Stored entries
______________________________
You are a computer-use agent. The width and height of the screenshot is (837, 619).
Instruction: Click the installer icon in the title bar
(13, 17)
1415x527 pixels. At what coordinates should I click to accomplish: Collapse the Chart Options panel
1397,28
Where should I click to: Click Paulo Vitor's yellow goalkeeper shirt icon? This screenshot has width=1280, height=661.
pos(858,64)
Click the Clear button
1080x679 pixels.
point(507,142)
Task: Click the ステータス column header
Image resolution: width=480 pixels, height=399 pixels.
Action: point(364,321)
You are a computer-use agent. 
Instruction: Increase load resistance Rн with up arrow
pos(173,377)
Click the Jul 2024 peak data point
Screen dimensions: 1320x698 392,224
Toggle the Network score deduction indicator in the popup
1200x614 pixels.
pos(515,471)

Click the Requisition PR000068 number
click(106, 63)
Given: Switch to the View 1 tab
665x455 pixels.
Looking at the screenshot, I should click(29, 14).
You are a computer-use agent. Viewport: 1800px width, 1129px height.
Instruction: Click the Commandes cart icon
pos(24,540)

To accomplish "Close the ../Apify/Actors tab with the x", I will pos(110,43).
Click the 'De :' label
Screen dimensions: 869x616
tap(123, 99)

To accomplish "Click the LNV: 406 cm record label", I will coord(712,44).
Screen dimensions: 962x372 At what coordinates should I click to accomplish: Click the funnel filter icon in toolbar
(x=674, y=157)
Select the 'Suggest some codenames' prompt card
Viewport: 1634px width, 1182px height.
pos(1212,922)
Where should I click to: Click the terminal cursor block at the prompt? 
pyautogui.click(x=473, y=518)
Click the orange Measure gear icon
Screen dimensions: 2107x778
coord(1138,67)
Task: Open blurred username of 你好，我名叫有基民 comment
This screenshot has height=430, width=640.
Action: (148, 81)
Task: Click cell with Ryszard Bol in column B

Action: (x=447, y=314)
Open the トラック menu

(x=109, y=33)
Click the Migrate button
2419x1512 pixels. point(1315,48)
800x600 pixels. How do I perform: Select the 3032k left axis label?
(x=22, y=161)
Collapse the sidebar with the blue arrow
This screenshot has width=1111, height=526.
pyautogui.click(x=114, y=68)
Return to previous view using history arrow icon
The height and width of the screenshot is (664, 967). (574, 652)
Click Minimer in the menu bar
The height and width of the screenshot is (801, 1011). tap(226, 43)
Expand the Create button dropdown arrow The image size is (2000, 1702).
______________________________
INSTRUCTION =>
Revise the rows above so that every occurrence of "Instruction" reads "Command", leaving everything else unchanged.

FINAL RESULT =>
You are a computer-use agent. The width and height of the screenshot is (837, 619).
Command: Click the installer icon in the title bar
(13, 17)
1415x527 pixels. At what coordinates should I click to accomplish: Collapse the Chart Options panel
1397,28
Where should I click to: Click Paulo Vitor's yellow goalkeeper shirt icon? This screenshot has width=1280, height=661.
pos(858,64)
Click the Clear button
1080x679 pixels.
point(507,142)
Task: Click the ステータス column header
Image resolution: width=480 pixels, height=399 pixels.
Action: point(364,321)
You are a computer-use agent. 
Command: Increase load resistance Rн with up arrow
pos(173,377)
Click the Jul 2024 peak data point
Screen dimensions: 1320x698 392,224
Toggle the Network score deduction indicator in the popup
1200x614 pixels.
pos(515,471)

Click the Requisition PR000068 number
click(106, 63)
Given: Switch to the View 1 tab
665x455 pixels.
Looking at the screenshot, I should click(29, 14).
You are a computer-use agent. Viewport: 1800px width, 1129px height.
Command: Click the Commandes cart icon
pos(24,540)

To accomplish "Close the ../Apify/Actors tab with the x", I will pos(110,43).
Click the 'De :' label
Screen dimensions: 869x616
tap(123, 99)

To accomplish "Click the LNV: 406 cm record label", I will coord(712,44).
Screen dimensions: 962x372 At what coordinates should I click to accomplish: Click the funnel filter icon in toolbar
(x=674, y=157)
Select the 'Suggest some codenames' prompt card
Viewport: 1634px width, 1182px height.
pos(1212,922)
Where should I click to: Click the terminal cursor block at the prompt? 
pyautogui.click(x=473, y=518)
Click the orange Measure gear icon
Screen dimensions: 2107x778
coord(1138,67)
Task: Open blurred username of 你好，我名叫有基民 comment
This screenshot has height=430, width=640.
Action: (148, 81)
Task: Click cell with Ryszard Bol in column B

Action: (x=447, y=314)
Open the トラック menu

(x=109, y=33)
Click the Migrate button
2419x1512 pixels. point(1315,48)
800x600 pixels. How do I perform: Select the 3032k left axis label?
(x=22, y=161)
Collapse the sidebar with the blue arrow
This screenshot has width=1111, height=526.
pyautogui.click(x=114, y=68)
Return to previous view using history arrow icon
The height and width of the screenshot is (664, 967). (574, 652)
Click Minimer in the menu bar
The height and width of the screenshot is (801, 1011). tap(226, 43)
Expand the Create button dropdown arrow The image size is (2000, 1702).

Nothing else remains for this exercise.